Reproduce, word for word, all of the records; the pictures stay out.

======== DATA TO EXAMINE ========

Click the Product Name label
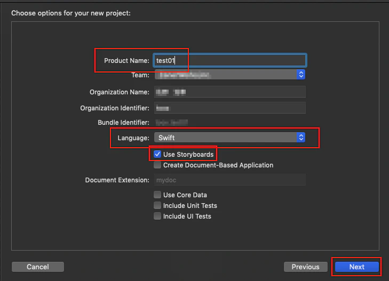 [126, 61]
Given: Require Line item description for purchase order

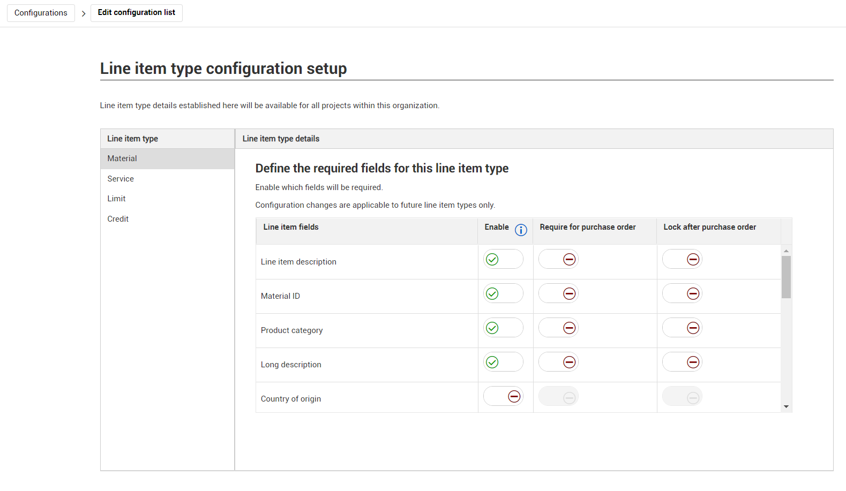Looking at the screenshot, I should (558, 259).
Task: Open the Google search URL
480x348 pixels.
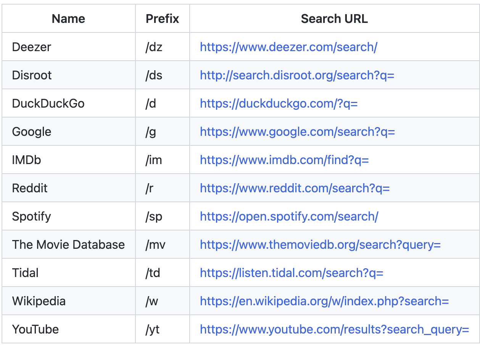Action: click(x=297, y=132)
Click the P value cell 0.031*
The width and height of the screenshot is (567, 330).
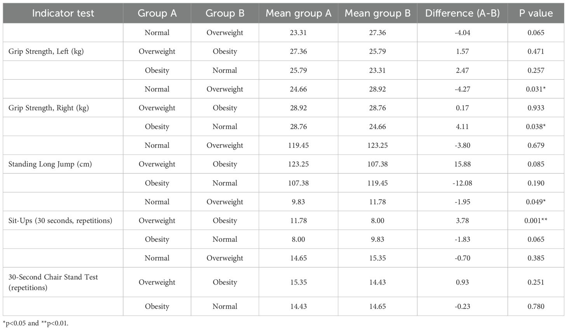[x=536, y=89]
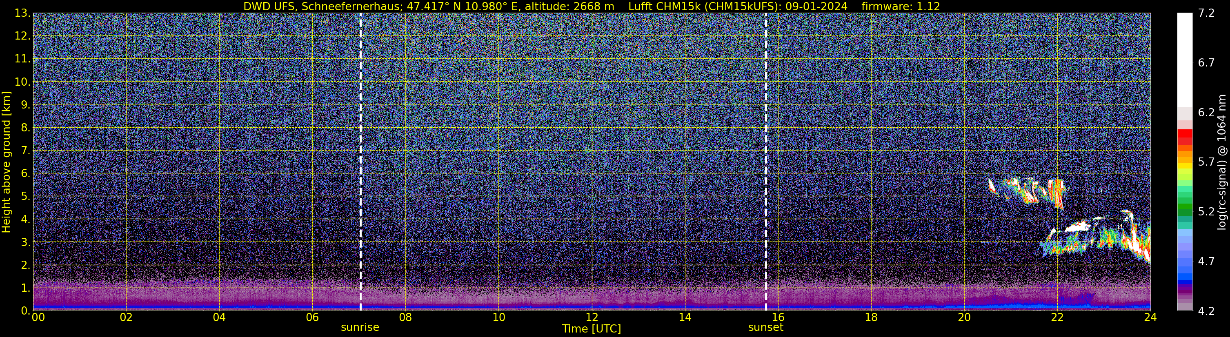Screen dimensions: 1230x337
Task: Click the 00 tick on the time axis
Action: [38, 317]
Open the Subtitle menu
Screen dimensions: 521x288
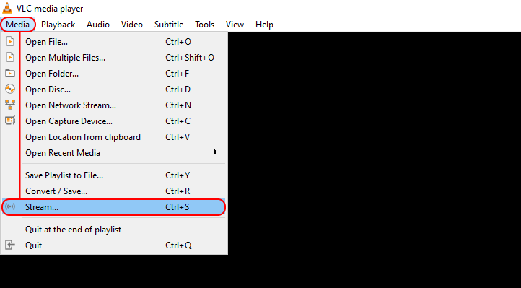[x=169, y=25]
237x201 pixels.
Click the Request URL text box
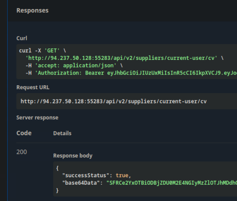127,101
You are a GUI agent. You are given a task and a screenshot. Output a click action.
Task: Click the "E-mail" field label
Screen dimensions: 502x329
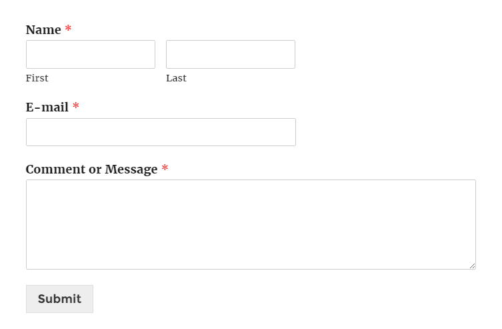(47, 107)
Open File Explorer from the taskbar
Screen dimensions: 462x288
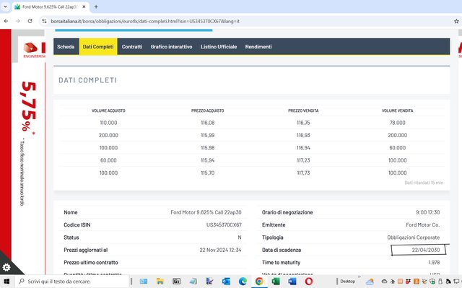(160, 282)
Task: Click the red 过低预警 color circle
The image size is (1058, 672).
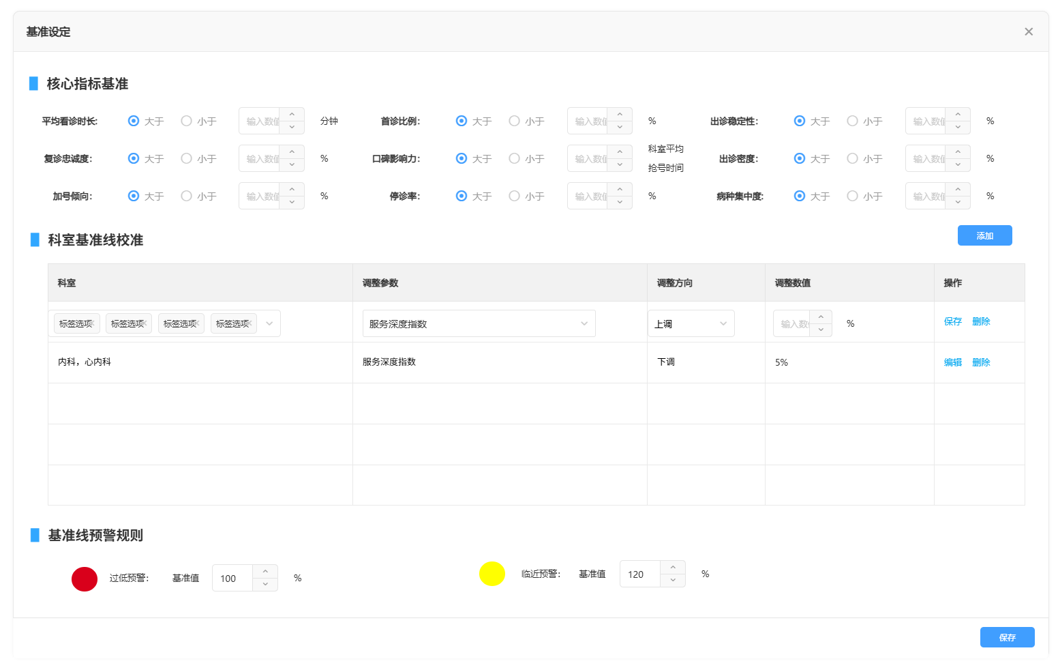Action: click(x=85, y=579)
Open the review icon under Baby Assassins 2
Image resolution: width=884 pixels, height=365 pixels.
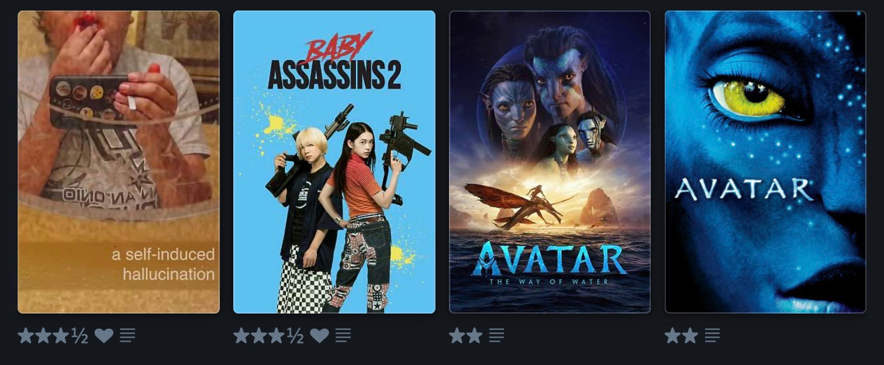(x=343, y=335)
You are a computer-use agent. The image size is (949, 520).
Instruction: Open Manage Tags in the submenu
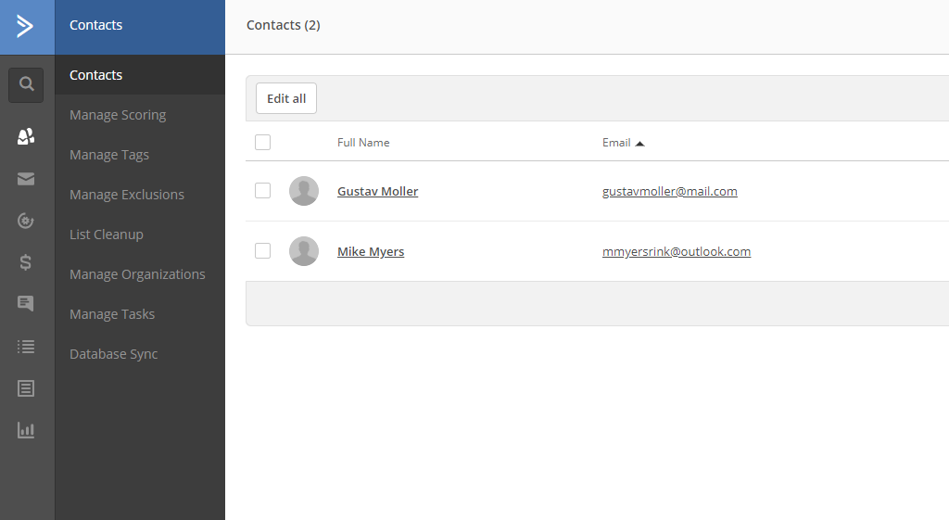pos(109,155)
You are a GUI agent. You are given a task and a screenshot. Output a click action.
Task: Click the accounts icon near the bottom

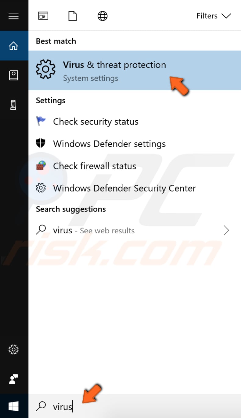[x=13, y=380]

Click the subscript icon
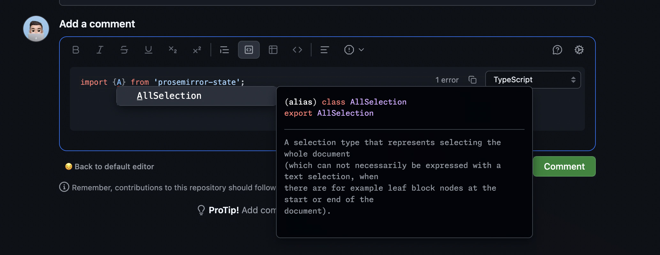(173, 50)
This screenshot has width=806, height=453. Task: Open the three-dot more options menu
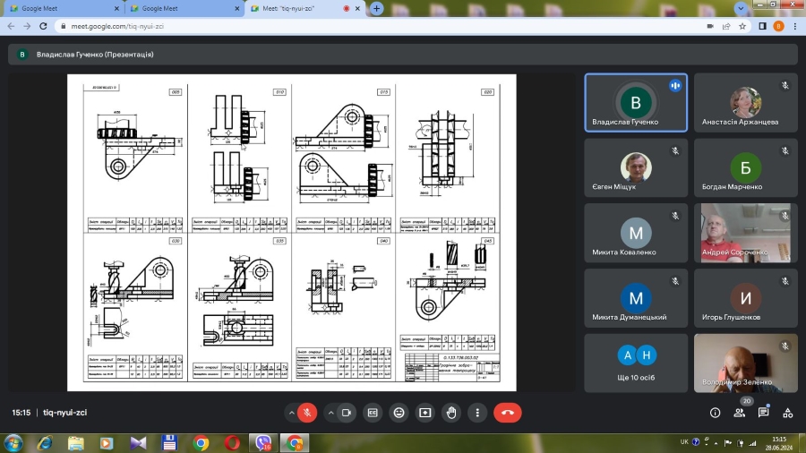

========

### SOLUTION
Click the Product Name label
 [126, 61]
Given: Require Line item description for purchase order

Looking at the screenshot, I should (558, 259).
Task: Open the Google search URL
480x348 pixels.
Action: click(x=297, y=132)
Click the P value cell 0.031*
The width and height of the screenshot is (567, 330).
[x=536, y=89]
Screen dimensions: 1230x337
Task: Click the 00 tick on the time axis
Action: [38, 317]
Open the Subtitle menu
Screen dimensions: 521x288
[x=169, y=25]
237x201 pixels.
Click the Request URL text box
127,101
You are a GUI agent. You are given a task and a screenshot. Output a click action.
Task: Click the "E-mail" field label
Screen dimensions: 502x329
(47, 107)
Open File Explorer from the taskbar
Screen dimensions: 462x288
(160, 282)
Task: Click the red 过低预警 color circle
The image size is (1058, 672).
Action: click(x=85, y=579)
Open the review icon under Baby Assassins 2
Image resolution: width=884 pixels, height=365 pixels.
(x=343, y=335)
You are a computer-use agent. The image size is (949, 520).
Instruction: Open Manage Tags in the submenu
pos(109,155)
You are a GUI agent. You are given a task and a screenshot. Output a click action.
Task: Click the accounts icon near the bottom

[x=13, y=380]

Click the subscript icon
(173, 50)
This screenshot has width=806, height=453. Task: Open the three-dot more options menu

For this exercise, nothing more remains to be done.